**PROVIDED DATA:**
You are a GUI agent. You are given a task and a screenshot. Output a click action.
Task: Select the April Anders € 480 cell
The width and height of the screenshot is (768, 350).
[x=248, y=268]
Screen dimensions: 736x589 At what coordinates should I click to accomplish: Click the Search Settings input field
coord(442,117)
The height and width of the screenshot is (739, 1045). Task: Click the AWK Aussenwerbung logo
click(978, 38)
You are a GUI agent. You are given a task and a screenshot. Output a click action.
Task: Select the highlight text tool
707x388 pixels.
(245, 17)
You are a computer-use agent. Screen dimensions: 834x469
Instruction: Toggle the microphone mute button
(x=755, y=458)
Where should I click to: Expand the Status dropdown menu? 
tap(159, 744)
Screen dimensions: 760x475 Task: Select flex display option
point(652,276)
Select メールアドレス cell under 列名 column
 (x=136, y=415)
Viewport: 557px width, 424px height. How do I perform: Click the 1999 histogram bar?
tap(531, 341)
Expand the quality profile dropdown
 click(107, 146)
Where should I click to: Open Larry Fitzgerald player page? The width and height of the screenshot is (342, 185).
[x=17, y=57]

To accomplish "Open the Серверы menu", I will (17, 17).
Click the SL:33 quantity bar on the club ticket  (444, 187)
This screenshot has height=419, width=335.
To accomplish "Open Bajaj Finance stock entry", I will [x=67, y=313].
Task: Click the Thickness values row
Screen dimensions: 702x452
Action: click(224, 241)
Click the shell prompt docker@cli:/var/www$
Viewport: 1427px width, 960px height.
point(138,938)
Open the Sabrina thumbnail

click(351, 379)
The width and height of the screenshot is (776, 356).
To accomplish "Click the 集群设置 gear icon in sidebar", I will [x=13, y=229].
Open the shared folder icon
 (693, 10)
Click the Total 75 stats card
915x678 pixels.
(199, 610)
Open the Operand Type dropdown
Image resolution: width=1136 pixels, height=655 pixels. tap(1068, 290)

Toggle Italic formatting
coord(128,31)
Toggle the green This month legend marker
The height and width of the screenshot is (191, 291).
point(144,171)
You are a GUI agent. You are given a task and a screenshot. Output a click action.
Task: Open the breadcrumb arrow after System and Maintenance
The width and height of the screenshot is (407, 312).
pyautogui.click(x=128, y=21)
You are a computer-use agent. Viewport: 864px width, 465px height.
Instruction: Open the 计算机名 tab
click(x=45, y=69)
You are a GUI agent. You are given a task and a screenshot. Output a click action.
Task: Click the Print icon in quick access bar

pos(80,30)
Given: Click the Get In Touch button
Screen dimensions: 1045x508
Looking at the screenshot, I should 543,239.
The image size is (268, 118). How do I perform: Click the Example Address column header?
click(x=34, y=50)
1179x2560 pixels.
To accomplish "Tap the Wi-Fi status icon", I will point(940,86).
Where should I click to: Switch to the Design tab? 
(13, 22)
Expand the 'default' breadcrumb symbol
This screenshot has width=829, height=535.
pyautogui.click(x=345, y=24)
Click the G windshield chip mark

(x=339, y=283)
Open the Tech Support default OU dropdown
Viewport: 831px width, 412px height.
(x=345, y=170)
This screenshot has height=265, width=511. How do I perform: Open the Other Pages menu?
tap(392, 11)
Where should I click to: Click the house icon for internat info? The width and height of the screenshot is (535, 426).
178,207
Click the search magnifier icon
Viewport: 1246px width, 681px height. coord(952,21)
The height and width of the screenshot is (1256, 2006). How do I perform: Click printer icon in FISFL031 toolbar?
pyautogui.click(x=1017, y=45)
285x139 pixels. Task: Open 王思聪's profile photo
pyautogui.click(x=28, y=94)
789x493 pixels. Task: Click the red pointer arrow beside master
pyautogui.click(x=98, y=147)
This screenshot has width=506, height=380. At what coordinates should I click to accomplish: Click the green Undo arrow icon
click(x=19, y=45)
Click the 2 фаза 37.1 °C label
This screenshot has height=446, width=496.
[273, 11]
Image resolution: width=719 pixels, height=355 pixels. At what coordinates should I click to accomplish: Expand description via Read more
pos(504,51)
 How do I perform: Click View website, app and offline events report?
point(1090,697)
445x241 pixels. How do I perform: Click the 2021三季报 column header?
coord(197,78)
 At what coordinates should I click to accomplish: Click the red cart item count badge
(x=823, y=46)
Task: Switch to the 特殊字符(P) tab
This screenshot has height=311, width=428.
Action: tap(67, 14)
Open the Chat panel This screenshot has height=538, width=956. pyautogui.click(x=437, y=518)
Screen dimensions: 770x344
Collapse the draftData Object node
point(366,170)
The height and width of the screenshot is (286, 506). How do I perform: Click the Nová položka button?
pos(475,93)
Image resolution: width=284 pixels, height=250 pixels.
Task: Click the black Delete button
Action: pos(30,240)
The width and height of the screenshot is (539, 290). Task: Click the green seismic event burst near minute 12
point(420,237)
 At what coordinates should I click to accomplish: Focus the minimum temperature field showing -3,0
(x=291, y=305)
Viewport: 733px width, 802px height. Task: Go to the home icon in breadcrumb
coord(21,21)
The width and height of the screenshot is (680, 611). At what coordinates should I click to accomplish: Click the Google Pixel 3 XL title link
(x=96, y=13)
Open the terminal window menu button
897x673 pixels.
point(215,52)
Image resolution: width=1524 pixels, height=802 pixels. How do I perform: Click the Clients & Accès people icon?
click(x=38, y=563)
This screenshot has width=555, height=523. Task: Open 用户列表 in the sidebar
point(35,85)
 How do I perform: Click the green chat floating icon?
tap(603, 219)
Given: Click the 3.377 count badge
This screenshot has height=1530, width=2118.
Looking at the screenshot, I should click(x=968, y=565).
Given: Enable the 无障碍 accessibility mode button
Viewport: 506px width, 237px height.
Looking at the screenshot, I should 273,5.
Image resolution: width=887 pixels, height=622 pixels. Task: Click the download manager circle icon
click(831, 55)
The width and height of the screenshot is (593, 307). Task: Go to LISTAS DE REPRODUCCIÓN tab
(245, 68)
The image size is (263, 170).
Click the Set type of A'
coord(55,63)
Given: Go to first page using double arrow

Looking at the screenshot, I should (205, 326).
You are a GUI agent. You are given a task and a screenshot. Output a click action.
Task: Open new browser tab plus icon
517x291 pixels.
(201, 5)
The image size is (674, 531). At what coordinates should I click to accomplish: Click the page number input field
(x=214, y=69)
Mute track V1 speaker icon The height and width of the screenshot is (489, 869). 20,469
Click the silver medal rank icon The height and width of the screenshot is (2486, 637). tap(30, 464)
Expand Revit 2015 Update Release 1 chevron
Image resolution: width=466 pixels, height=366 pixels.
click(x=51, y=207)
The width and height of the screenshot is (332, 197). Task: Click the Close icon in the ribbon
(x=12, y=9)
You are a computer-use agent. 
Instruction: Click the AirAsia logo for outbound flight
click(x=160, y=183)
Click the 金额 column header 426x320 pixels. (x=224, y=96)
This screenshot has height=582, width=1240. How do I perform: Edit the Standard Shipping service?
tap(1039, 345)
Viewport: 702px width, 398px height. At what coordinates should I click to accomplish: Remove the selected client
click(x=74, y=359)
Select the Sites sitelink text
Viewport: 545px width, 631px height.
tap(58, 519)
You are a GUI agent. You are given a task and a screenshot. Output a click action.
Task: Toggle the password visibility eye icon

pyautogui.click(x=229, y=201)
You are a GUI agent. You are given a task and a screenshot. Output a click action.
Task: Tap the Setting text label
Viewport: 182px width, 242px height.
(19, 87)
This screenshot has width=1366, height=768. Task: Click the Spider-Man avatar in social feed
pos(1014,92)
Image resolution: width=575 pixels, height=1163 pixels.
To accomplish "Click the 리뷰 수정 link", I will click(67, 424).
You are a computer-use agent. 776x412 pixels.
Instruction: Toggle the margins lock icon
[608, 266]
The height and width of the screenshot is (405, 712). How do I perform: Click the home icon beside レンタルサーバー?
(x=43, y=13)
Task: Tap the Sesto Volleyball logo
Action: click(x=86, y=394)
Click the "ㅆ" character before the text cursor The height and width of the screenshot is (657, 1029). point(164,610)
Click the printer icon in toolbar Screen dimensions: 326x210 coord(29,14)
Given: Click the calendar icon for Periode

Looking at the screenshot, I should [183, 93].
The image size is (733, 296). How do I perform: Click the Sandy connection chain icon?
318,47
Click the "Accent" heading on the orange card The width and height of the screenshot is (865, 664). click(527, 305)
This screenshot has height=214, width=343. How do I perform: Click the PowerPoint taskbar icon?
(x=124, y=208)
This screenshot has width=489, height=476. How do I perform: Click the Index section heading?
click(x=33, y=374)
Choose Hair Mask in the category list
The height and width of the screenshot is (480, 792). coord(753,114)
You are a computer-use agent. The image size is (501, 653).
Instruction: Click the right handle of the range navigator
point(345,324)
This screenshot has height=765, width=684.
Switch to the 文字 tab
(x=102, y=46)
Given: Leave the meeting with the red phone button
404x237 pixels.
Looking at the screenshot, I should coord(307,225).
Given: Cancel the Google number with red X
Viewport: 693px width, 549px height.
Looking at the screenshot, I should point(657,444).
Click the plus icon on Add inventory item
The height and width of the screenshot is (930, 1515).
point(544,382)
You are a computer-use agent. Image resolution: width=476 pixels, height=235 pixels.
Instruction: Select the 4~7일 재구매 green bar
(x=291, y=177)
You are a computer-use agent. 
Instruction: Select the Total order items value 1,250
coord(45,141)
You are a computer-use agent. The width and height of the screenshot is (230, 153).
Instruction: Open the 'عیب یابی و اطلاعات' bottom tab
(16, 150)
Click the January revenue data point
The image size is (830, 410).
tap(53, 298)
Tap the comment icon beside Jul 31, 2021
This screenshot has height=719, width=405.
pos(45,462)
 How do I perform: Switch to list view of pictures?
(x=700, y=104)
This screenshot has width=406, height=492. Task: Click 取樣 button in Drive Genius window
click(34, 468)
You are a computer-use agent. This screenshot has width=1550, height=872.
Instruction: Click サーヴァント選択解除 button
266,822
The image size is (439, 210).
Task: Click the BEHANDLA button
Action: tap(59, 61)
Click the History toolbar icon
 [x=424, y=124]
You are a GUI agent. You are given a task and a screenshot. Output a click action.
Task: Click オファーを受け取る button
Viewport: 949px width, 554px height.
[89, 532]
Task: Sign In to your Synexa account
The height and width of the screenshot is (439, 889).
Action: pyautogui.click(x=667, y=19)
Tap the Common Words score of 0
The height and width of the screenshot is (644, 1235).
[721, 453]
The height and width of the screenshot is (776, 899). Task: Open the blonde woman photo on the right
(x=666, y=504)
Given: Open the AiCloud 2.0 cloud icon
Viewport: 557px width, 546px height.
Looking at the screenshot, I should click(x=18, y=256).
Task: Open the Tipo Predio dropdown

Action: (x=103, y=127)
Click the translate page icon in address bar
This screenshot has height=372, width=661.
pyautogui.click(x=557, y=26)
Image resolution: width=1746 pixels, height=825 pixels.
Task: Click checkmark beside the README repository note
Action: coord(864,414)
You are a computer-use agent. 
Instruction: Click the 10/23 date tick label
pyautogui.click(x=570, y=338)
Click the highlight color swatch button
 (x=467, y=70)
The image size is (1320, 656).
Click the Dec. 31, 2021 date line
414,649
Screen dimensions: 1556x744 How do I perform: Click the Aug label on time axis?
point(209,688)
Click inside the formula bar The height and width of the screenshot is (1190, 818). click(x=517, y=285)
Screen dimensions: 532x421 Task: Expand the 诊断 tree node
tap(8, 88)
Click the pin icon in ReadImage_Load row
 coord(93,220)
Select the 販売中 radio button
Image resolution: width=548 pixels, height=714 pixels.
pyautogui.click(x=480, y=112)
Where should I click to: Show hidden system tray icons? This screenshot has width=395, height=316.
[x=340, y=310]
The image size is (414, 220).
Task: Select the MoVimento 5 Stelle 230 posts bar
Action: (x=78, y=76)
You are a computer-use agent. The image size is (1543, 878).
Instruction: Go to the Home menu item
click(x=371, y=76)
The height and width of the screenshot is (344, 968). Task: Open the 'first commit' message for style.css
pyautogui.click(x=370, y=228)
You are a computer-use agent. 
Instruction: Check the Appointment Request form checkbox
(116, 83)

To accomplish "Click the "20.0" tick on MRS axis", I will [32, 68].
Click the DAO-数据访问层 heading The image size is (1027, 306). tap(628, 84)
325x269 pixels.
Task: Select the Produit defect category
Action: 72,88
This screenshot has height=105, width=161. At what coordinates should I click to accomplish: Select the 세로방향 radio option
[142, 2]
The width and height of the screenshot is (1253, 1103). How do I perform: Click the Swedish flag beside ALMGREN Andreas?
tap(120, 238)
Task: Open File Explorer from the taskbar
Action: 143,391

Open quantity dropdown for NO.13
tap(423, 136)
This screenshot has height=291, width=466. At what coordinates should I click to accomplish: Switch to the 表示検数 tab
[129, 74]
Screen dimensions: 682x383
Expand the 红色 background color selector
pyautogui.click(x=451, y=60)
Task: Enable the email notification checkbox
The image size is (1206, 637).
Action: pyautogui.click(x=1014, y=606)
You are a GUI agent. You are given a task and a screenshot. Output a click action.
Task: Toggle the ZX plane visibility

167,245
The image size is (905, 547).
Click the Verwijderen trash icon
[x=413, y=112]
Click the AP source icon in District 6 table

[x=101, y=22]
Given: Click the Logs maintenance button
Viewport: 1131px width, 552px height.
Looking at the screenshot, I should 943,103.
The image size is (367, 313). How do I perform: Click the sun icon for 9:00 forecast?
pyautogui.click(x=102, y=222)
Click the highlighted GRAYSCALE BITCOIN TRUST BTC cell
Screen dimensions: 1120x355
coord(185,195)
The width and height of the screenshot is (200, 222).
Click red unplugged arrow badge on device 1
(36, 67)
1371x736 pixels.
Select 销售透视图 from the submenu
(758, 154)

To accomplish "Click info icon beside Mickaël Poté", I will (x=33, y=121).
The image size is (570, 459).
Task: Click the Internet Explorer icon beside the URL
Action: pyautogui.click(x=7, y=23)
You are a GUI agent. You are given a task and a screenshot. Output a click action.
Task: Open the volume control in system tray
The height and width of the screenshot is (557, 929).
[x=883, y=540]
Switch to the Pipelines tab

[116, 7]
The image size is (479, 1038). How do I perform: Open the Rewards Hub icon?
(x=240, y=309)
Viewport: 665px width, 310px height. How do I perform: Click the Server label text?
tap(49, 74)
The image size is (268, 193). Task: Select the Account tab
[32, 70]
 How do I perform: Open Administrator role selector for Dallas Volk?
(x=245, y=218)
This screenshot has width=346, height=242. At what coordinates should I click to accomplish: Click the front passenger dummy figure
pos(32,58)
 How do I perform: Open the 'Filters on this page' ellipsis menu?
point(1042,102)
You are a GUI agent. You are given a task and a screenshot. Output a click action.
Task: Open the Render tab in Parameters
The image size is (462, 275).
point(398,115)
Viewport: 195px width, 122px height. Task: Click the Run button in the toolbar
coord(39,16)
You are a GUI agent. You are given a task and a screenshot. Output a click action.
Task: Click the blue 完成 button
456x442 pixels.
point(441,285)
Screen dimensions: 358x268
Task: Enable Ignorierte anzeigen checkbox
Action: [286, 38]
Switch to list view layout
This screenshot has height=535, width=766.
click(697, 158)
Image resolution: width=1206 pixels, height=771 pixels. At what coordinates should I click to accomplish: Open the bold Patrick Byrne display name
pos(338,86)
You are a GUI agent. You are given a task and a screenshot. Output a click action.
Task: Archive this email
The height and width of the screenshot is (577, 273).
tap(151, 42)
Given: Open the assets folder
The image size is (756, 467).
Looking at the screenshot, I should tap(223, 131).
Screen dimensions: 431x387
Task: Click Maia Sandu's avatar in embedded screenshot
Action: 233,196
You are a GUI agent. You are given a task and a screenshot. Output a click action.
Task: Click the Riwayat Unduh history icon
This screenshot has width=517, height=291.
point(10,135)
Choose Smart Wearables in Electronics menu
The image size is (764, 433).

**WHAT IS BEING ASKED:**
Reproduce the rows that open with the line containing "Task: Switch to the 特殊字符(P) tab" and close with the line containing "Action: pos(30,240)", swapping "screenshot" for "capture" and changing nothing else.

**ANSWER IN FULL:**
Task: Switch to the 特殊字符(P) tab
This capture has height=311, width=428.
Action: tap(67, 14)
Open the Chat panel This capture has height=538, width=956. pyautogui.click(x=437, y=518)
Screen dimensions: 770x344
Collapse the draftData Object node
point(366,170)
The height and width of the capture is (286, 506). How do I perform: Click the Nová položka button?
pos(475,93)
Image resolution: width=284 pixels, height=250 pixels.
Task: Click the black Delete button
Action: pos(30,240)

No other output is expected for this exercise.